Bewaffnete töten ein Baby und sechs weitere in einem religiösen Zentrum in Deutschland; VIDEO zeigt Angriff | Welt

Das Video zeigt bewaffnete Männer, die auf ein Zentrum der Zeugen Jehovas in Deutschland schießen

Der Hamburger Innenminister sagte, der Täter sei es gewesen ein 35-jähriger deutscher Staatsbürger und ehemaliger Anhänger der Religion, ohne vorherige polizeiliche Vorstrafen. Die Regierung behauptet es die Berechtigung zum Tragen einer halbautomatischen Pistole haben seit Dezember 2022.

Bei den Opfern handelte es sich um vier Männer, zwei Frauen und ihr ungeborenes Kind – es starb im Mutterleib, die überlebte.

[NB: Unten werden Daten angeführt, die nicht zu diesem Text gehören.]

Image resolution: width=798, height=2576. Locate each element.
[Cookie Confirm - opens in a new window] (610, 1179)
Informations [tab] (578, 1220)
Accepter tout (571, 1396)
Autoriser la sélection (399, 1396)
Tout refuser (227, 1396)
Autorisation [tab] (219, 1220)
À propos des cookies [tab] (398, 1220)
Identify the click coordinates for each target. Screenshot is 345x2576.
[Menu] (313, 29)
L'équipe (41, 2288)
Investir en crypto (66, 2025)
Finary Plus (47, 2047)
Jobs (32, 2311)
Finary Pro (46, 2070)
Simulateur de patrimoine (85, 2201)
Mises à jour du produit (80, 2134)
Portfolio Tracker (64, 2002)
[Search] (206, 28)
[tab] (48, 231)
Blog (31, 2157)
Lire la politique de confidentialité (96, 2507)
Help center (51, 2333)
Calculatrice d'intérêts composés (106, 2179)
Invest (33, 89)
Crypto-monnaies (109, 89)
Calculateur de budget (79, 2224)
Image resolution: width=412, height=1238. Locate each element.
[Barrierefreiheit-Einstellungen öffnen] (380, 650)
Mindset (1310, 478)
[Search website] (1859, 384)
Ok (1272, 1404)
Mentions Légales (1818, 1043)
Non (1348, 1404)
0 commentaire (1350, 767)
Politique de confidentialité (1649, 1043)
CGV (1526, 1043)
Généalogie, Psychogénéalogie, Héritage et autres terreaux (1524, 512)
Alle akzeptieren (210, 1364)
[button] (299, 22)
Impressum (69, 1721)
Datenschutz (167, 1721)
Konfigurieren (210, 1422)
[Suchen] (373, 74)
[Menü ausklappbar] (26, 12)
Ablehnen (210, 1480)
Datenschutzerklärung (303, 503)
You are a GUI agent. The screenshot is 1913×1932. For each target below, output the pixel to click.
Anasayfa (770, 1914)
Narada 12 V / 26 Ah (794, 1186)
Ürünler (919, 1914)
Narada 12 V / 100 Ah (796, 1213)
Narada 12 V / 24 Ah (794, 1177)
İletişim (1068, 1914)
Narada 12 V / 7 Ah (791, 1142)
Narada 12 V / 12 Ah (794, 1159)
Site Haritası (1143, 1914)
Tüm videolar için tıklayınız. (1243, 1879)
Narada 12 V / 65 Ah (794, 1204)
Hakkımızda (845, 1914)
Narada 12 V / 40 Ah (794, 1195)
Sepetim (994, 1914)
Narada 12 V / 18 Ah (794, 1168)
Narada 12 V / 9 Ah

Um AngriffsdynamikDie lokale Regierung erklärte Folgendes:

  • Der Fall ereignete sich am Donnerstag gegen 21:00 Uhr Ortszeit (17:00 GMT) im Hamburger Stadtteil Deelböge.
  • fünfzig Leute war damals Mitglied einer Sekte.
  • Damals einer Männer näherten sich einem der mittleren Fenster und begannen zu schießen von außen nach innen, heißt es in einem Video, das ein Nachbar in der Innenstadt aufgenommen hat (siehe Video oben).
  • Nach, Der Schütze betrat das Gebäude und weitere Schüsse waren zu hören..
  • Als nächstes traf die Polizei ein, gefolgt von Rettungsdiensten und Ärzten, die die Verletzten vor Ort behandelten.
  • Die Polizei hörte Schüsse und betrat das Gebäude.. Als sie den zweiten Stock erreichten, fanden sie ein weiteres Opfer.
  • Bewohner der Region erhalten auf ihrem Mobiltelefon eine Benachrichtigung über den Angriff. Die Meldung lautete wie folgt: „Heute gegen 21 Uhr erschossen ein oder mehrere Kriminelle Menschen in einer Kirche. Betroffen waren folgende Gebiete: Deelböge und Nachbarschaftsbezirk (Hamburg Groß Borstel)“.
  • Der Zeuge gab an, einen gehört zu haben Folge von 12 Serienaufnahmen und später wird die Leiche in einer schwarzen Tasche vom Tatort entfernt.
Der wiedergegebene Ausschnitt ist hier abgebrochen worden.